China’s LGFVs could be a new and bigger grey rhino than real estate
In 2018, we first warned that Chinese real estate developers can be a "grey rhino". The risk is embedded in the vulnerable repayment ability due to excessive reliance on pre-sales, heavy leverage and fragile cash flows. Six years later, we argue China's local government financial vehicles (LGFVs) is the next "grey rhino" with a potential spillover larger than the real estate drama started from the fall of Evergrande in 2021.
Biggest property-related exposure to banks
LGFVs emerged as the largest type of government debt, at 47% of GDP in 2023, higher than 32% in local government bonds and 23% in treasury bonds. Beyond the size, they serve as an extension of fiscal and monetary policies, such as infrastructure investment and real estate projects including affordable housing. It should be noted that LGFVs do not have an official backing from local governments but there is hardly any default so far. The question is whether local governments can support LGFVs under wider fiscal deficits.

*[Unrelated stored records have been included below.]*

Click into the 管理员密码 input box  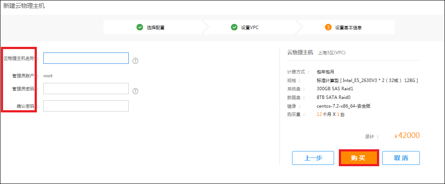coord(86,89)
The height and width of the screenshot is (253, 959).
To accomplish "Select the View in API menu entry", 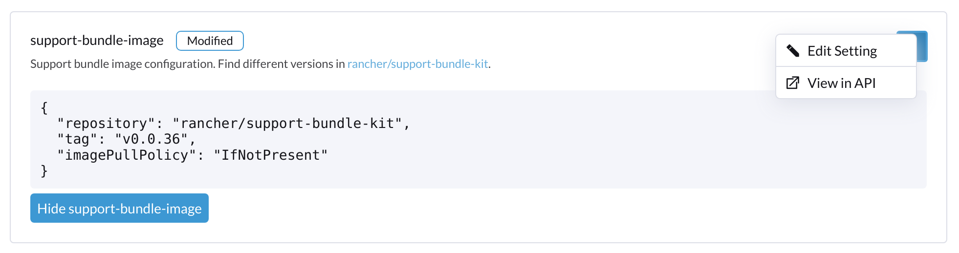I will coord(841,83).
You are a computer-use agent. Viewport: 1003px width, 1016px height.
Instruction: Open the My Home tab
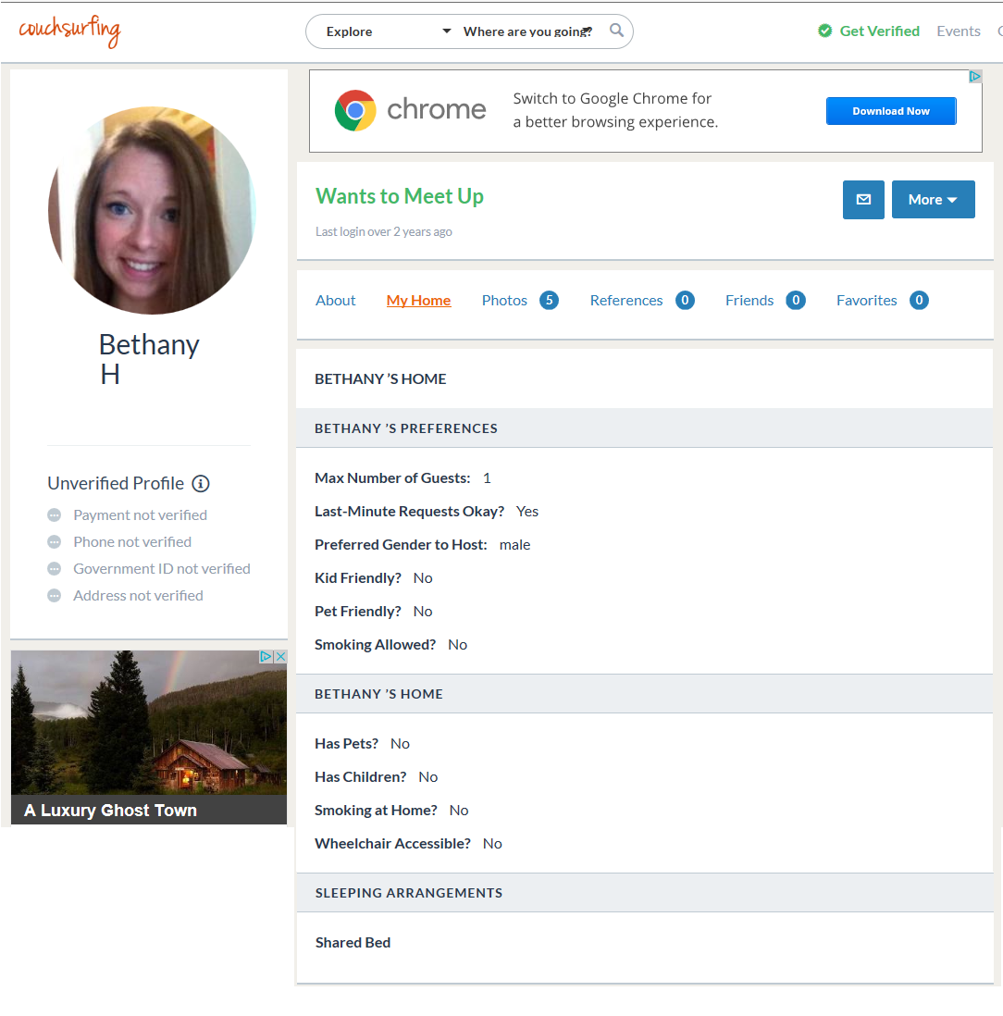pyautogui.click(x=418, y=300)
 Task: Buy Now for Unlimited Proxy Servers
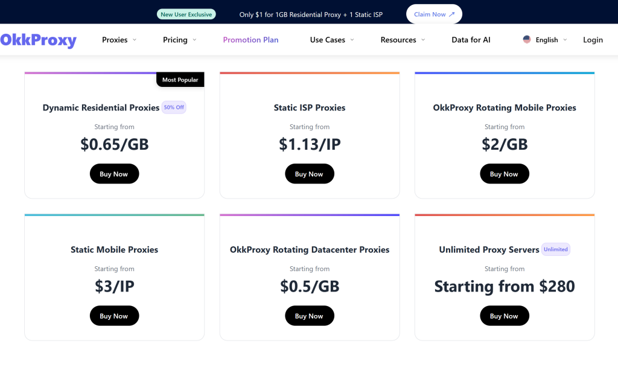point(504,316)
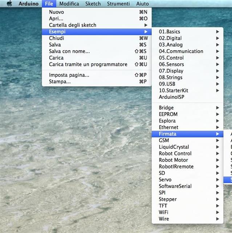
Task: Open Robot Control examples submenu
Action: 175,154
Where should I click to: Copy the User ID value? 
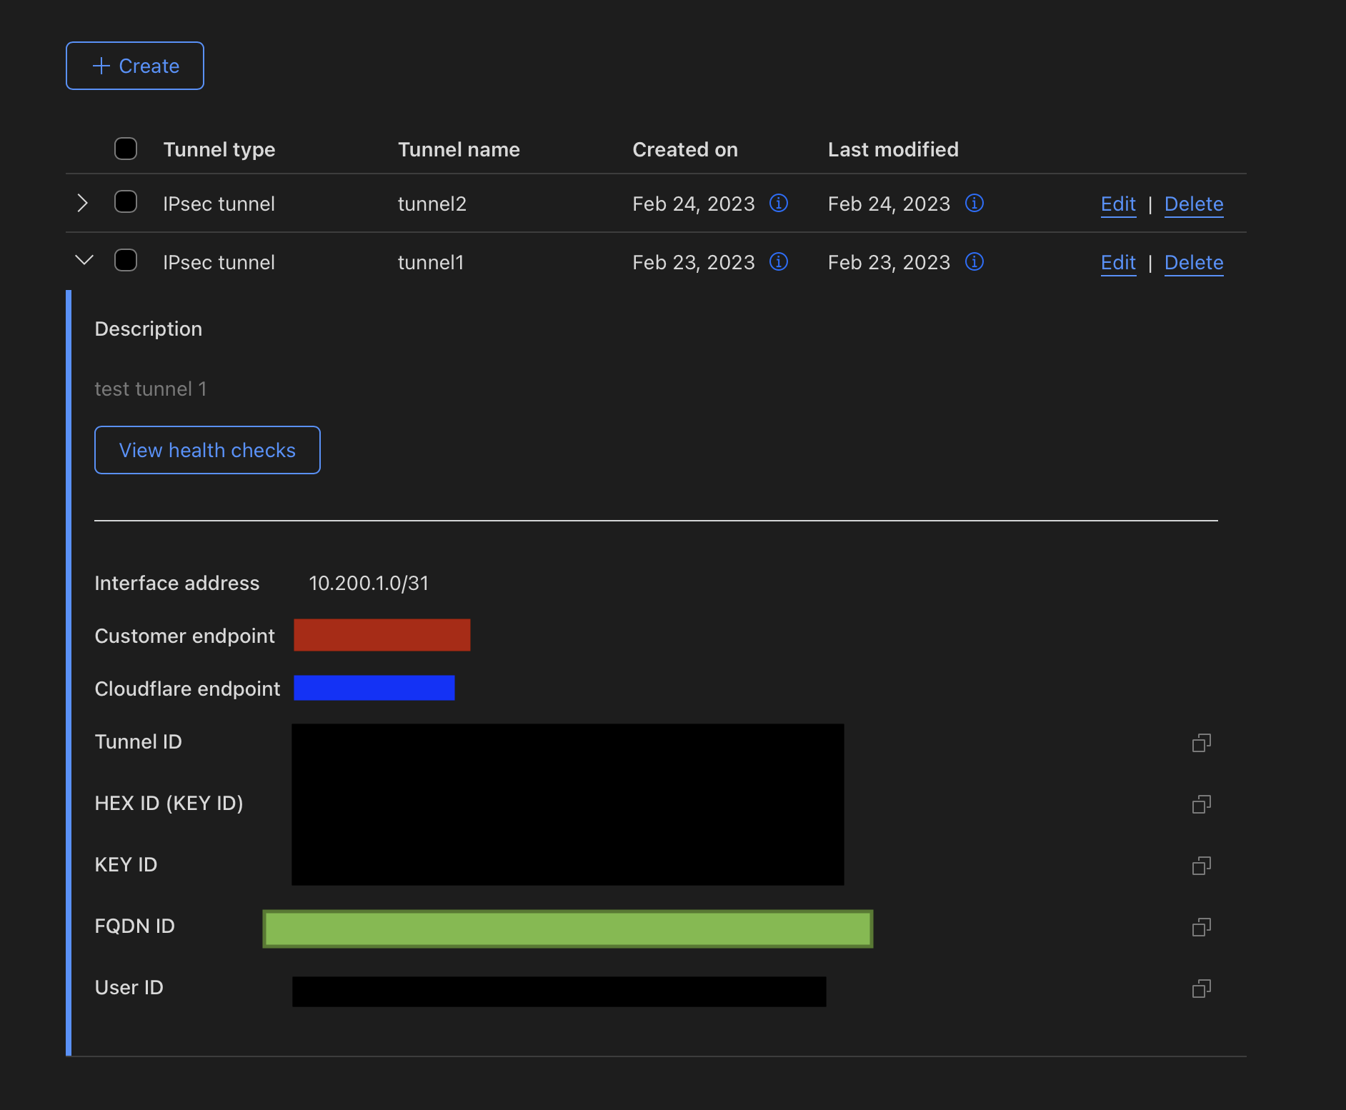tap(1202, 989)
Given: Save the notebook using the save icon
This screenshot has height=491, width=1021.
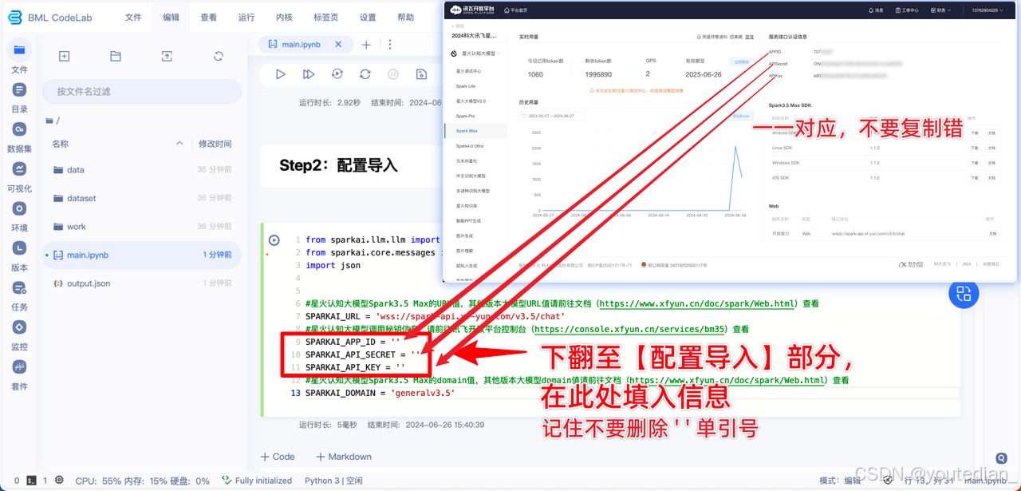Looking at the screenshot, I should 420,74.
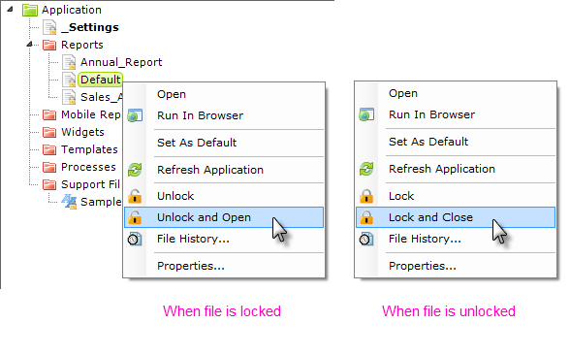Click the Annual_Report file icon
The width and height of the screenshot is (570, 356).
[69, 62]
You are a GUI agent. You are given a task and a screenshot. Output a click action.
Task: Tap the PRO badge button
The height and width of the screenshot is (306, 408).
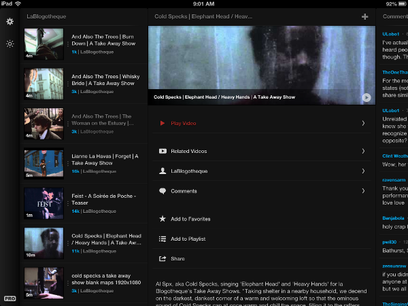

For banks, LGFVs, mortgages, and loans to developers are the largest source of real estate exposure. Developers have received much attention because of a series of credit events, but they only account for 2% of banks' assets. Mortgages, on the other hand, make up 10% of banks' assets. Despite a slight increase in the default rate, most Chinese households are unlikely to give up their properties easily. As a result, the exposure to LGFVs is the most overlooked and accounts for 14% of banks' assets.
LGFVs’ financial stability seems stable but hides increasing polarization
Therefore, the performance of LGFVs is important for China’s financial stability and the banking sector, given their role in fiscal policy transmission and the linkages to real estate. In this note, we analyze the LGFVs’ financial statements between 2018 and 2023, focusing on profitability, leverage, liquidity, and repayment ability.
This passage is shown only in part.